--- START ---
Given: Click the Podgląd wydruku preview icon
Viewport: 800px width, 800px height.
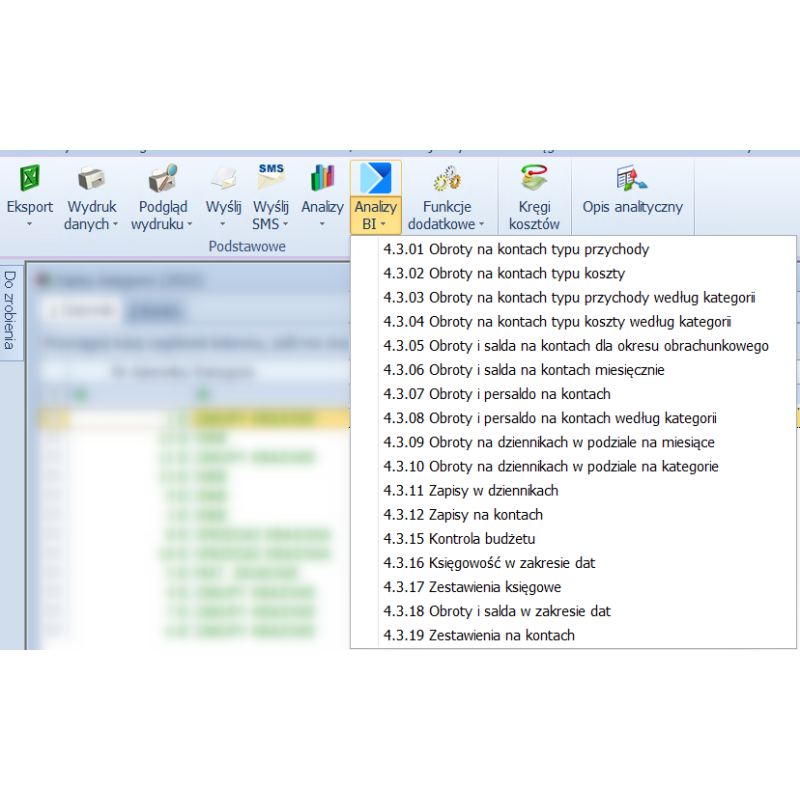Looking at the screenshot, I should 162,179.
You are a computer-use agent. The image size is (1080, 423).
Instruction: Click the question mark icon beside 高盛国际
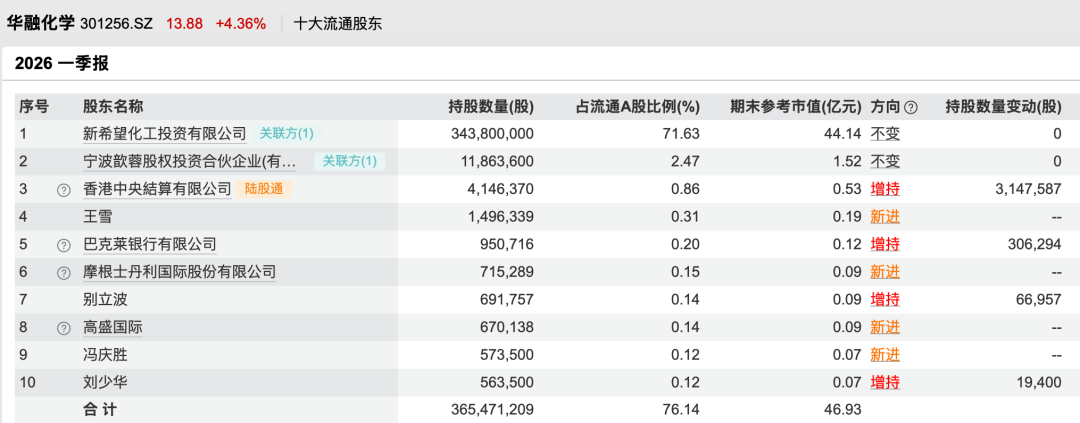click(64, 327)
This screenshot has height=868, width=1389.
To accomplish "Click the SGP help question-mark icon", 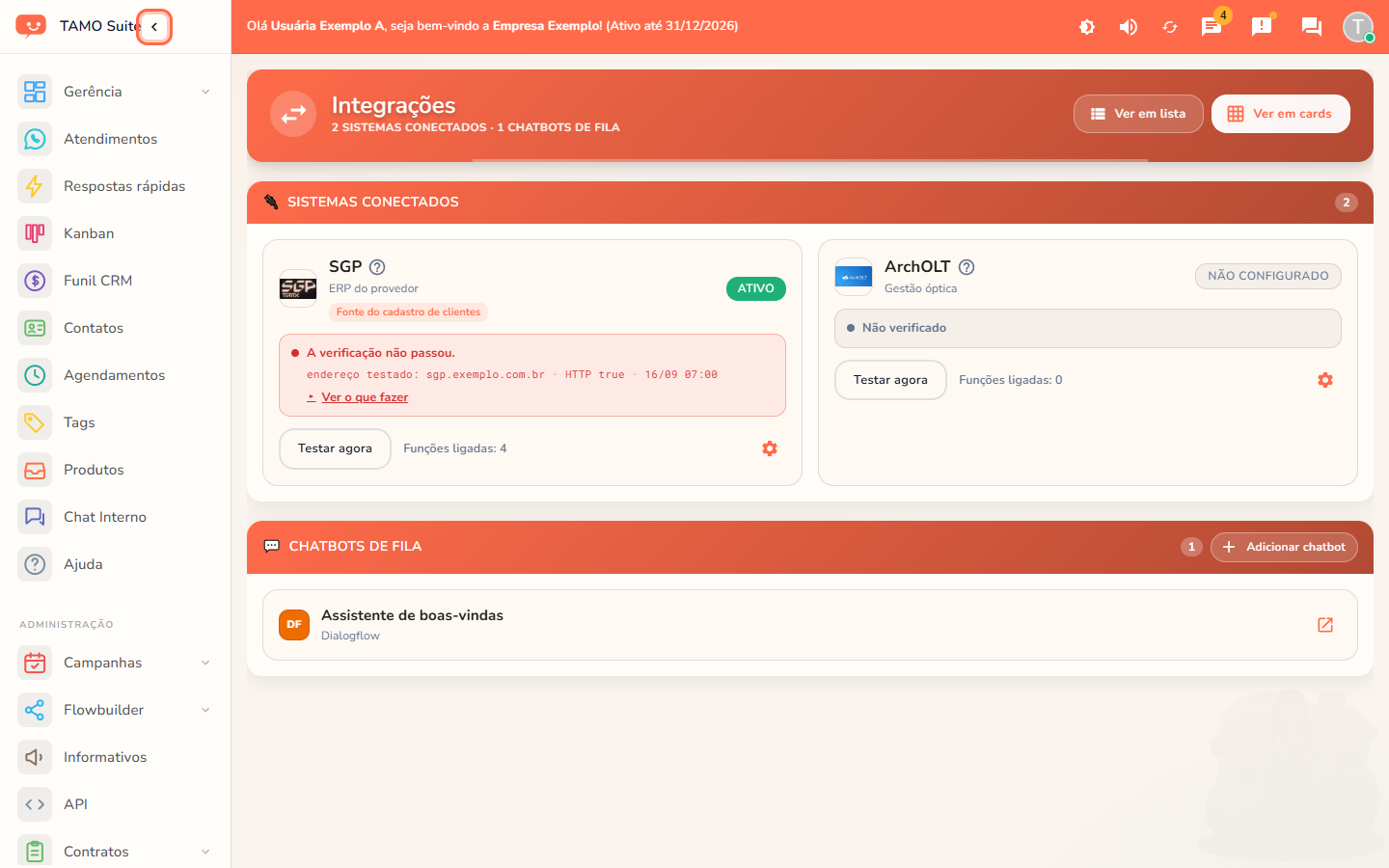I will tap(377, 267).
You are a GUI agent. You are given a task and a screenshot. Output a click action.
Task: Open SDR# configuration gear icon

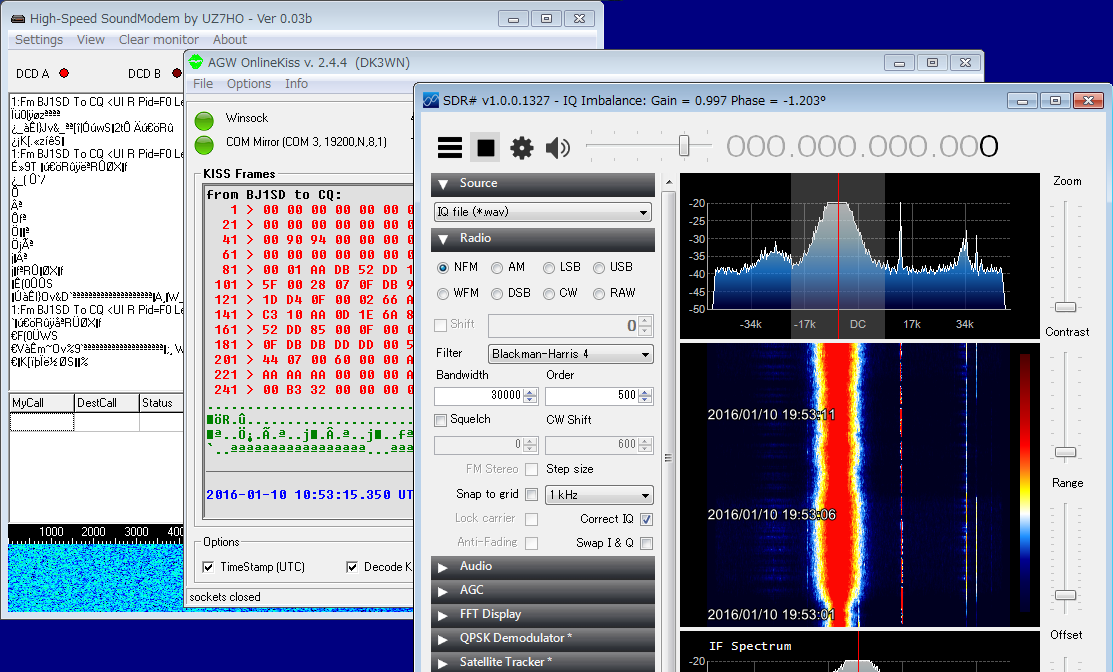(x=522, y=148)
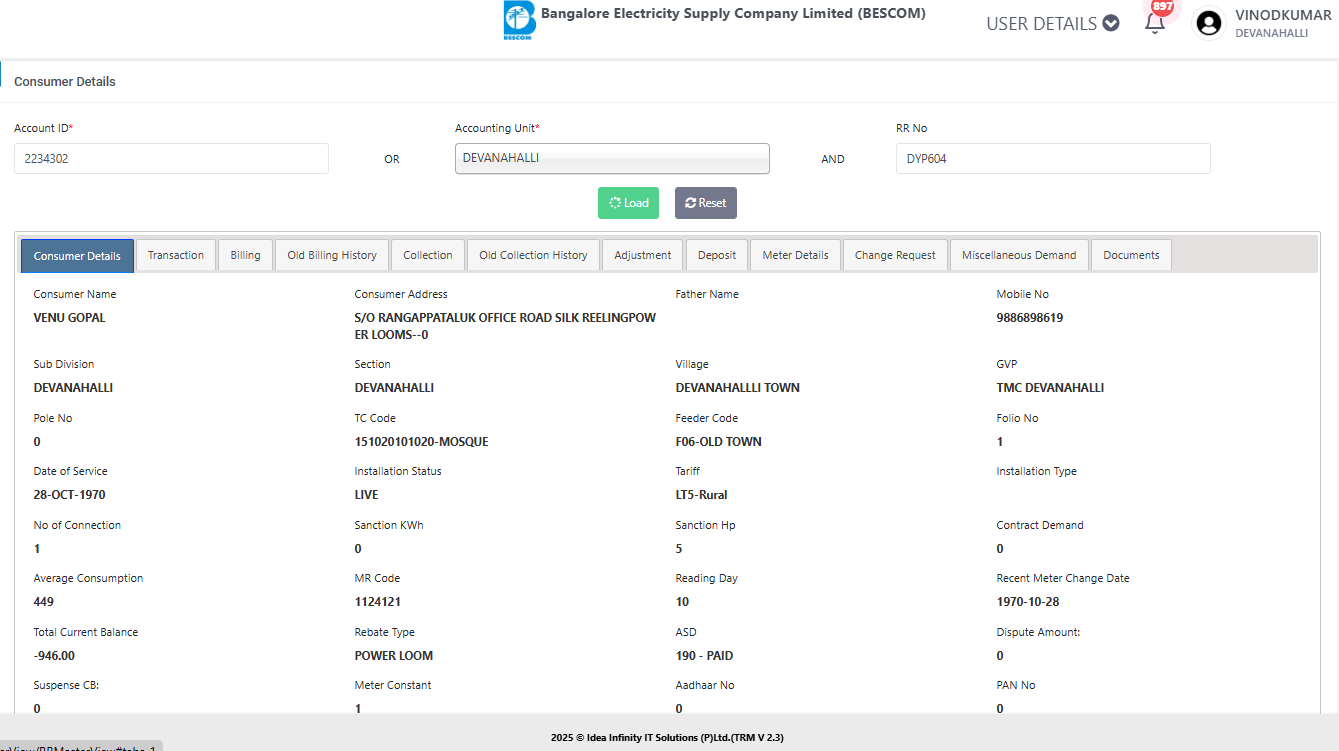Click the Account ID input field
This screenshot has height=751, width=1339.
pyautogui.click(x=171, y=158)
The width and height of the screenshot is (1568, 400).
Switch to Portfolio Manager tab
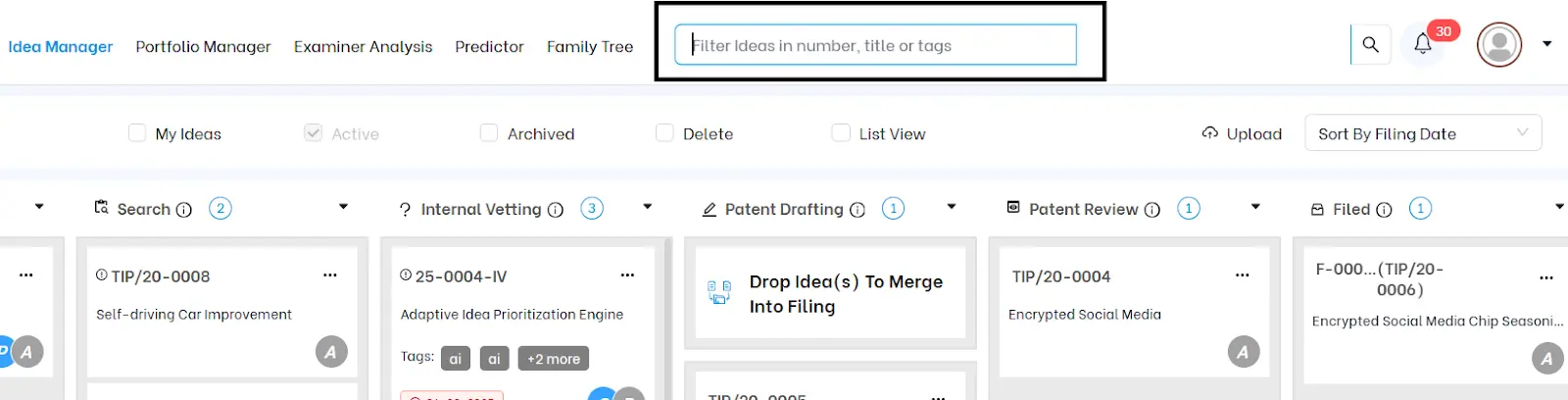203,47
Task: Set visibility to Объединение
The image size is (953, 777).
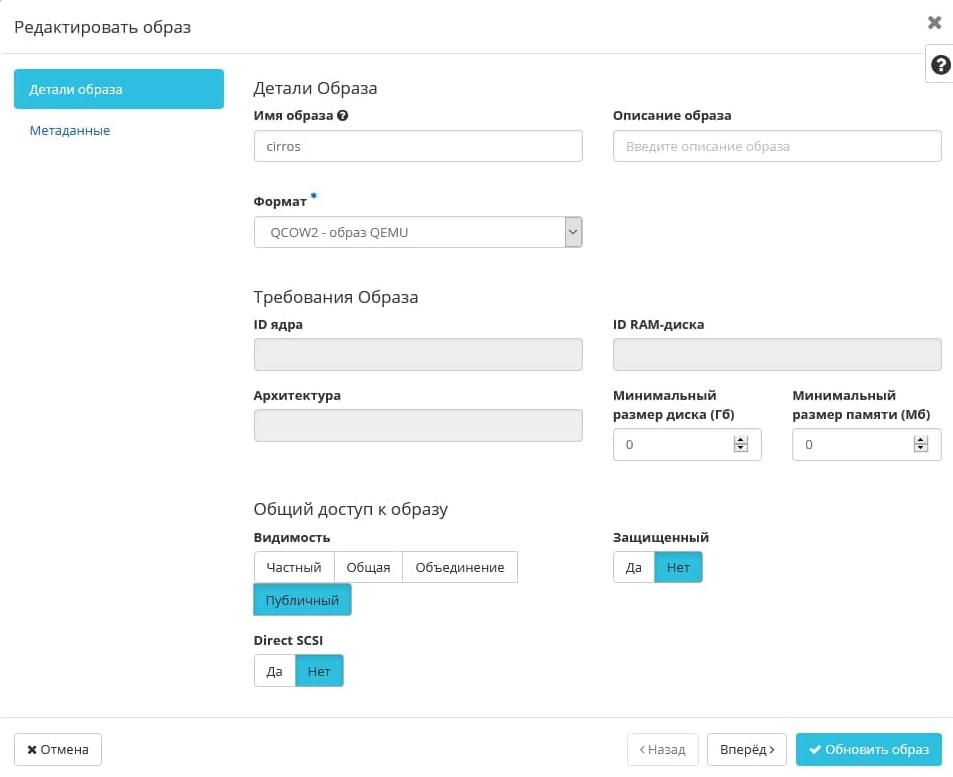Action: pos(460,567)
--- END ---
- Problem requirements:
Format the lines from the one containing "You are a GUI" through the last line as a numbered list. Skip blank lines and leave out the pictures.

- Expected output:
1. You are a GUI agent. You are given a task and a screenshot. Output a click action.
2. Task: Open SDR# configuration gear icon
3. (x=522, y=148)
4. Click the Account ID input field
5. This screenshot has height=751, width=1339.
6. pyautogui.click(x=171, y=158)
7. The width and height of the screenshot is (1568, 400).
8. Switch to Portfolio Manager tab
9. 203,47
10. Task: Set visibility to Объединение
11. The image size is (953, 777).
12. Action: pos(460,567)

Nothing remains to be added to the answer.